PAGE EXCERPT:
========
Rana is a municipality in Nordland county, Norway. It is part of the Helgeland traditional region. The administrative centre of the municipality is the town of Mo i Rana, which houses the National Library of Norway. Other population centers in Rana include Båsmoen, Dunderland, Eiteråga, Flostrand, Hauknes, Mæla, Myklebustad, Nevernes, Røssvoll, Selfors, Skonseng, Storforshei, Utskarpen, and Ytteren.

The  municipality is the 4th largest by area out of the 356 municipalities in Norway (the largest municipality outside Troms og Finnmark county). Rana is the 45th most populous municipality in Norway with a population of 26,092. This makes it the second largest municipality in Nordland county—and the third largest in North Norway. The municipality's population density is  and its population has increased by 1.7% over the previous 10-year period.
========
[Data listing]
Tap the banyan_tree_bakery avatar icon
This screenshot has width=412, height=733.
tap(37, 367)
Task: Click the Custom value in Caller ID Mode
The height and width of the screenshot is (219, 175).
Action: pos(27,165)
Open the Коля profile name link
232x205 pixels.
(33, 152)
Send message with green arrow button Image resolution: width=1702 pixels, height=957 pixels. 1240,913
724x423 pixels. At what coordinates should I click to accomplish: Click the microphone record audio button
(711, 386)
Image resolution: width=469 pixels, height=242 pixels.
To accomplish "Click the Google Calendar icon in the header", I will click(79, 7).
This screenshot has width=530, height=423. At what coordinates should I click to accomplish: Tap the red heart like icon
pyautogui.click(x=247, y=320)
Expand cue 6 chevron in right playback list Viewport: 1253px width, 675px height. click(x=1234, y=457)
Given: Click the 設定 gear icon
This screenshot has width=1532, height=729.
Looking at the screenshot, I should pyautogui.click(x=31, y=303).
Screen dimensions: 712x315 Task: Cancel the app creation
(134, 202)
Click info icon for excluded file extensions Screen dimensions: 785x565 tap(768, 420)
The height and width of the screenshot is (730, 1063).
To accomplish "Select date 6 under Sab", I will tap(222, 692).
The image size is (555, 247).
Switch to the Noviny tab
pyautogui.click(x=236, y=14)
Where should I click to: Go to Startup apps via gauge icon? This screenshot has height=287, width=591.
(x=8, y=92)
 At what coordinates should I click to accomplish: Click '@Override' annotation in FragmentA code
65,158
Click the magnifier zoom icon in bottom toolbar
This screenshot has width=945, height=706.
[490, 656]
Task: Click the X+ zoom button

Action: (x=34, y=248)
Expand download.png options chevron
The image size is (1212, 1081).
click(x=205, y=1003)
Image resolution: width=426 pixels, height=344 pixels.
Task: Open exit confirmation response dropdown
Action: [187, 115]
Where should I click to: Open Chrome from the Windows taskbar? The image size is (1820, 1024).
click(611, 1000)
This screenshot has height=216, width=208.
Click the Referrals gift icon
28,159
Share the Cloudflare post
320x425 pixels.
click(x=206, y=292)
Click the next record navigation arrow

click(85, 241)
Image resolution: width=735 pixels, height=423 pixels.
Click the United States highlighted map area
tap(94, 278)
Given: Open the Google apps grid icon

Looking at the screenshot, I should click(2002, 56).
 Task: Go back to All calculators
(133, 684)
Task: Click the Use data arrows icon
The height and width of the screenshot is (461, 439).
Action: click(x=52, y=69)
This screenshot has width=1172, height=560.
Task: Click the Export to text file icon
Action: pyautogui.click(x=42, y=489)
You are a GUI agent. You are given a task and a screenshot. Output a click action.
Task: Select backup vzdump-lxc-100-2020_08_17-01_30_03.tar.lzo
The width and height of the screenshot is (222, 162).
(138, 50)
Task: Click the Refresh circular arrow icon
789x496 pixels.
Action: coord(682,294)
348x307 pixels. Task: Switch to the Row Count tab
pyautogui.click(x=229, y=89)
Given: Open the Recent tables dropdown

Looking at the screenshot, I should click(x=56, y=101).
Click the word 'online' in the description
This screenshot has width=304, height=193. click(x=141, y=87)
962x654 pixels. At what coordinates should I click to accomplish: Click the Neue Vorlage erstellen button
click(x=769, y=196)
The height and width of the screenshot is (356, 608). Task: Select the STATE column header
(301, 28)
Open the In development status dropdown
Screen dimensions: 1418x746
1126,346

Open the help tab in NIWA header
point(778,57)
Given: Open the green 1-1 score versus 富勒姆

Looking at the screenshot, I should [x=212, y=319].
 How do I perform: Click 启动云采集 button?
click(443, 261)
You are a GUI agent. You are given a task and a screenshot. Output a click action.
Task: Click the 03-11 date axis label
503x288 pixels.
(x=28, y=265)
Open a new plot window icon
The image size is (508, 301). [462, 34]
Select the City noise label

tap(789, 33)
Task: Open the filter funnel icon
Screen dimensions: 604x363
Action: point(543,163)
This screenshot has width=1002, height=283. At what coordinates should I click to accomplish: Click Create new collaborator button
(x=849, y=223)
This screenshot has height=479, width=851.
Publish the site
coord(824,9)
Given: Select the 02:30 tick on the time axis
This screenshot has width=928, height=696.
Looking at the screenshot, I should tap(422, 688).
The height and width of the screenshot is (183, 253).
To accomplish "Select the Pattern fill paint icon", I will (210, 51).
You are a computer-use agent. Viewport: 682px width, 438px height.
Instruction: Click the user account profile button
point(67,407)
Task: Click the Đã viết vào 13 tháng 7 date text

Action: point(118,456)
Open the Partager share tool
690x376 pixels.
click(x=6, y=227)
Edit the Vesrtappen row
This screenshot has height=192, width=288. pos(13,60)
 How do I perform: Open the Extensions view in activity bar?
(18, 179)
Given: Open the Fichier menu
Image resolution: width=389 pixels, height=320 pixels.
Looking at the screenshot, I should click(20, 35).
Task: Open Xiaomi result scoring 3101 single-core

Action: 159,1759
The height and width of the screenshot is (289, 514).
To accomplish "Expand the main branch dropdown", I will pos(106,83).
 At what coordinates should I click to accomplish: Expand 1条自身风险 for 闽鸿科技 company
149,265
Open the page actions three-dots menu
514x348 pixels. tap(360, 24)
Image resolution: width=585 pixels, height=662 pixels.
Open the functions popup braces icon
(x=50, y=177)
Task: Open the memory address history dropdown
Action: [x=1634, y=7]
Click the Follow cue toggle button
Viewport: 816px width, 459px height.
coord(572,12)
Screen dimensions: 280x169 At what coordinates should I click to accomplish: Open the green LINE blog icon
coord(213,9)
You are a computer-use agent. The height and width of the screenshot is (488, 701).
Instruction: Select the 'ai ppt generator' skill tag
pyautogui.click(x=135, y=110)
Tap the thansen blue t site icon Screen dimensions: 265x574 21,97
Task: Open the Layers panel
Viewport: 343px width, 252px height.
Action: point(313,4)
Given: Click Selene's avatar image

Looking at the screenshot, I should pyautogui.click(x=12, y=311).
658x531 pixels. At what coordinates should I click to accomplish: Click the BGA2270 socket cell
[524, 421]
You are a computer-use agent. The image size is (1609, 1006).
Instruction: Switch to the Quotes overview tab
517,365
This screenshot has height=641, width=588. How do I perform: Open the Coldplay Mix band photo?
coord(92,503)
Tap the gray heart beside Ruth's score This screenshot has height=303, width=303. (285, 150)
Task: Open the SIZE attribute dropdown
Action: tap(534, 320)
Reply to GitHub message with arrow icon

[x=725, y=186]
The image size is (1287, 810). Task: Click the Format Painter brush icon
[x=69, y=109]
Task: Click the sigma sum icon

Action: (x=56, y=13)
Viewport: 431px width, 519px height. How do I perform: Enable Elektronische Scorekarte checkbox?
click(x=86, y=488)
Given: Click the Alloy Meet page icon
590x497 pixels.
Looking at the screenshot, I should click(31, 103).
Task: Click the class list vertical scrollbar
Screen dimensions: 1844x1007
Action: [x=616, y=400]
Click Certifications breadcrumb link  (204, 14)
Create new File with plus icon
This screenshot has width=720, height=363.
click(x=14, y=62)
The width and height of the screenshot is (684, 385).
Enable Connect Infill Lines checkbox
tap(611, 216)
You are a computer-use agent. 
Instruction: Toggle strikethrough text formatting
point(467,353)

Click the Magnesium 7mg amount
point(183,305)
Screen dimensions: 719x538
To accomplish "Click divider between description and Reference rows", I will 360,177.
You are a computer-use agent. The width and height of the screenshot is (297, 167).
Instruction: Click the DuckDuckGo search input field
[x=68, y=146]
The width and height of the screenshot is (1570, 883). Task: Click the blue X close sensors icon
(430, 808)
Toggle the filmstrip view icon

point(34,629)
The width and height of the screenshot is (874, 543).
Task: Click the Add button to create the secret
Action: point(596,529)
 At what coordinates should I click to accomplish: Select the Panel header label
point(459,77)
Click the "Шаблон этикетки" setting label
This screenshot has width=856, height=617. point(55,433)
========
OBJECTIVES:
(A) Answer these questions from the passage on Rana municipality:
(i) Which town houses the National Library of Norway?
(ii) Rana ranks 4th by area out of how many municipalities in Norway?
(iii) By what percentage has Rana's population increased over the previous 10-year period?
(B) Continue the passage on Rana municipality from where it stops.

EXERCISE ANSWERS:
(A)
(i) Mo i Rana
(ii) 356
(iii) 1.7%

(B)
Rana was a part of the Terra Securities scandal in 2007 relating to some investments that were made by the municipality.

General information

Municipal history
The municipality of Rana was originally established on 1 January 1838 (see formannskapsdistrikt law). However, it was divided into Nord-Rana and Sør-Rana in 1839. In 1844, Nord-Rana was renamed Mo and Sør-Rana was renamed Hemnes. The village of Mo was separated from the rural district of Mo and became a town and municipality of its own on 1 January 1923. At that time, the rural district changed its name back to Nord-Rana. During the 1960s, there were many municipal mergers across Norway due to the work of the Schei Committee. On 1 January 1964, the town of Mo (population: 9,616), the municipality of Nord-Rana (population: 11,636), the northern part of the municipality of Sør-Rana (population: 697), and the Sjona area of the municipality of Nesna (population: 543) were all merged. The united municipality was named simply Rana.

Name
The municipality is named after the river Ranelva (). The name of the river is probably derived from the word  which means "quick", "fast", or "rapid". Another possibility is that the name comes from the old Sami god Rana Niejta.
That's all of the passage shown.